The search engine utilizes an index to identify documents containing the search terms. Documents are ranked based on the frequency of term occurrences, with the PageRank algorithm further refining the ranking to prioritize more authoritative sources.
For multi-word queries, the search engine breaks down the input into individual words and searches for each in the index. Documents are ranked based on the number of matches for each word, with higher scores for documents containing all query terms.
When a document contains links to another, the anchor text (the clickable text in a hyperlink) is added to the target document's index. This enhances the relevance of the linked document, as it reflects how other pages describe it.

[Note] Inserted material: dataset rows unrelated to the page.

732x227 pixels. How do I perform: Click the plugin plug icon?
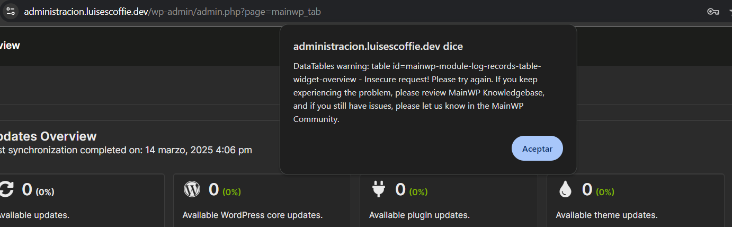coord(378,189)
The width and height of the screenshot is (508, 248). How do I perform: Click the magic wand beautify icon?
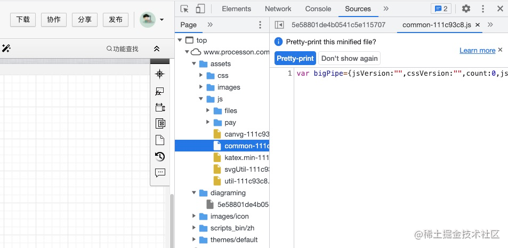click(6, 49)
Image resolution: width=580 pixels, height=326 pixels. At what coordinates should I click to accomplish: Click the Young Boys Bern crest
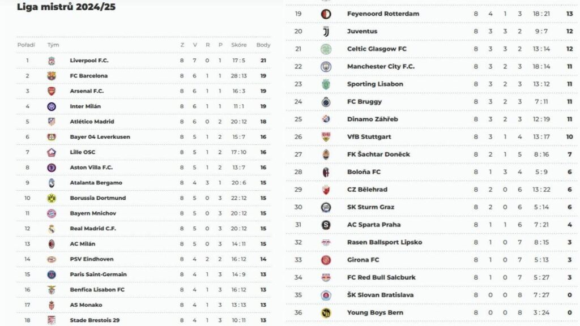tap(326, 312)
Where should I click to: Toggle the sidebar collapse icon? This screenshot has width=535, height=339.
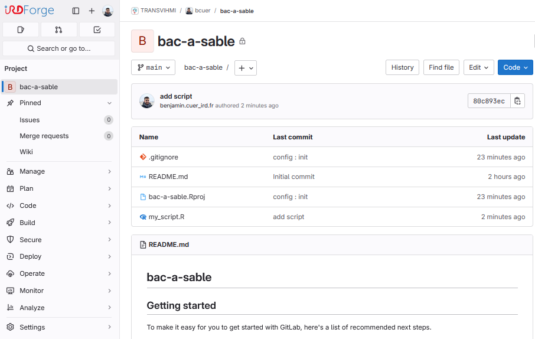[x=76, y=11]
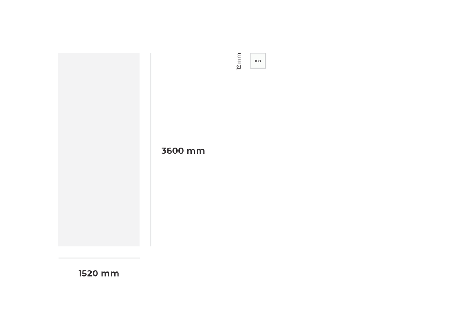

The PageRank algorithm assesses the importance of web pages based on the number of incoming links from other pages. The more links a page receives, the higher its rank, indicating greater authority. The algorithm constructs an adjacency matrix to represent links between documents and iteratively calculates scores until convergence.
Cosine similarity measures the similarity between two vectors, typically representing term frequencies in documents. It is calculated as the dot product of the vectors divided by the product of their magnitudes. This metric helps determine how closely related a document is to a search query.
The project implements zlib for data compression, significantly reducing storage requirements. A user-friendly interface is created using Streamlit, allowing for easy interaction with the search engine. Additionally, multithreading is employed to expedite index generation, enhancing overall performance.
-
Install Streamlit and other dependencies:
pip install streamlit spacy
-
Run the program:
streamlit run main.py
-
In your browser:
- Click "Generate Index" to create the index.
- Enter your query in the search bar and click "Search".
-
Ensure you have SpaCy installed and the English language model downloaded:
pip install spacy python -m spacy download en_core_web_sm
The program generates the following files in the index/
directory:
index.txt
— The uncompressed index of terms.index.txt.zz
— The zlib-compressed index of terms.docs_metadata.json
— Contains the title and description of each document, extracted during indexing.document_tfs.json
— Stores the term frequency of each document for cosine similarity calculations.
- For lemmatization: "run" and "ran" yield the same result.
- Case sensitivity: "IrviNe" and "irvine" are treated as different terms.
This project is released under the MIT License. See the LICENSE file for details.